Spatial grids are efficient and apparently egalitarian. Yet by ignoring local circumstances, they reinforce a logic of universality at the expense of the specific and unique. One result is what author Richard Heinberg describes as “globalization’s anti-resilience, or brittleness.” As Heinberg argues, life on our Earth requires “an appropriate balance between centralization and decentralization, and between economic efficiency on one hand, and redundancies that foster resilience on the other.”

I offer this series of paintings as both an example of the spatial logic of capitalism, and a metaphor for its antidote.
2023
  • Kim Tanzer

The Four Medicines

Origami folded paper with images and text, 8 ½” x 8 ½”

Several years ago, in a dream, I encountered a large white bear. He was wearing a medicine pouch in the tradition of an indigenous shaman. I realized the pouch contained medicine, and the white bear wanted me to have it. For years I wondered what that medicine was, and I began thinking actively about the medicine I needed. I came to understand I need four medicines: Water Walking Forests Gardens These situations—a combination of place and active engagement—sustain me. They are the inspiration and often the subject of my art. They also, separately and in combination with each other, sustain human life. They are systems at the intersection of the Earth’s ecology and human behavior. In my life, these medicines interact with each other as they nurture and heal me. In reflecting on this Call for Art, I began thinking about my personal guideposts—my four medicines—and flashed on an image from my childhood, sometimes called a “Fortune Teller.” It is a simple combinatorial machine, leading to surprising suggestions. I decided to make one, incorporating my photographs, my local knowledge, and my knowledge of sustainability and resilience. Ultimately, I made two fortune-tellers, one highlighting actions that heal and inspire me, and one prompting me to think about community actions leading to a sustainable future. I think of these as “four medicines toward healing” and “four medicines toward change.” The outer ring of each Fortune Teller identifies my four medicines—Water, Walking, Forests, Gardens. The next ring specifies directions, or portals, in relation to where I live--NE, SE, SW, NW. The inner ring contains prompts. Healing prompts begin with “Visit” or “Walk.” Action prompts begin with “Host,” “Grow,” “Plant,” or “Drink,” among others. By opening and closing the Fortune Teller I am prompted to engage one of my Four Medicines, to sustain myself and help envision a more resilient community.
2022
  • Kim Tanzer

Found drawing – after Duchamp

iPhone photos

This is one of an irregular series of photos posted on my Instagram page, all titled “Found art after #Duhamp.” Artist Marcel Duchamp, inventor of the readymade, asked his audience to reconsider art, arguing that simply by calling something art—giving it a title, signing it, or placing it in an art context such as a gallery—it became art.

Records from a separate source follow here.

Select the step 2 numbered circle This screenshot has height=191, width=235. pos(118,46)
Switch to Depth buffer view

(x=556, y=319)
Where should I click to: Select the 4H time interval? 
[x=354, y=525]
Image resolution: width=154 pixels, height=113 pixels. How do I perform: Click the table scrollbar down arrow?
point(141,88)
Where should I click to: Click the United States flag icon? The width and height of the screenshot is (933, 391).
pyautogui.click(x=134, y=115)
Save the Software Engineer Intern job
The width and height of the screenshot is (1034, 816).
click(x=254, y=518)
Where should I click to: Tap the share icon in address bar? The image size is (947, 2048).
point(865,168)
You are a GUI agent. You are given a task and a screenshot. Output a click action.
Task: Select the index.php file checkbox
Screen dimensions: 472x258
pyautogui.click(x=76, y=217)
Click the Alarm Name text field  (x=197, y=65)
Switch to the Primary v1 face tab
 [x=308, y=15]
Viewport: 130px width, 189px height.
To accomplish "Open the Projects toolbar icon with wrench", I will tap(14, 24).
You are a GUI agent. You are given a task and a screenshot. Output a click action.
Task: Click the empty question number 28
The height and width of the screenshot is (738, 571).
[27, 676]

Referring to the Alan Watts quote, “Total situations are, therefore, patterns in time as much as patterns in space,” each photo in this series invites the viewer to think of every moment we experience as part of an ongoing planetary performance. In this spirit, I hope that people who see these photos will come to recognize sunlight, shadows, stains, and the surfaces or forms that cast or capture shadows or cause reflections, as fragments of one ongoing artwork. In time, I hope others will post their own images demonstrating the mystery and beauty in which we are embedded, and some of my followers have done so. In this way, we are co-creating an online community of Earth-reverence. Loving our home is the first step to saving it.